Methods: A cohort of 407 children with a first unprovoked seizure was prospectively recruited and followed up for a mean of 9.4 years. Etiology and epilepsy syndromes were classified by using the International League Against Epilepsy (ILAE) guidelines in the 182 children with two or more seizures. Classification was done both at time of second seizure and at last follow-up. Two-year terminal remission also was analyzed by etiology and epilepsy syndrome.

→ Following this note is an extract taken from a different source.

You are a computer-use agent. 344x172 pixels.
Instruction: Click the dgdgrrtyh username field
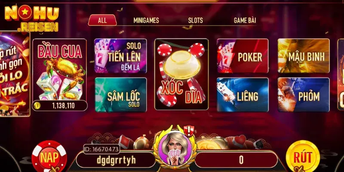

Results: Etiology of epilepsy syndromes was idiopathic in 45 (25%), cryptogenic in 89 (49%), and remote symptomatic in 48 (26%). In the initial classification, 114 (63%) children had a localization-based epilepsy syndrome including idiopathic in 26, cryptogenic in 34, and symptomatic based on localization or etiology in 54. Twenty-one (12%) children had a generalized epilepsy syndrome, including 19 with primary generalized epilepsy. Forty-seven (26%) cases were in the category of undetermined if focal or generalized. At last follow-up, there was a change in either etiology (n = 16) or the final epilepsy syndrome classification (n = 33) or both (n = 15) in 34 (19%) cases. At time of last follow-up, 144 (79%) of the children with epilepsy were in 2-year terminal remission, and 108 (59%) were in 2-year terminal remission without medications. Factors associated with a favorable prognosis included an idiopathic or cryptogenic etiology and having a localization-based idiopathic epilepsy syndrome.
Conclusions: After two seizures, childhood-onset epilepsy can be classified by etiology and epilepsy syndrome. Prognosis is favorable in the majority of cases. However, the apparent syndrome may change with longer follow-up. The ability to classify these cases early in the clinical course is important if they are to be used for prognostic purposes.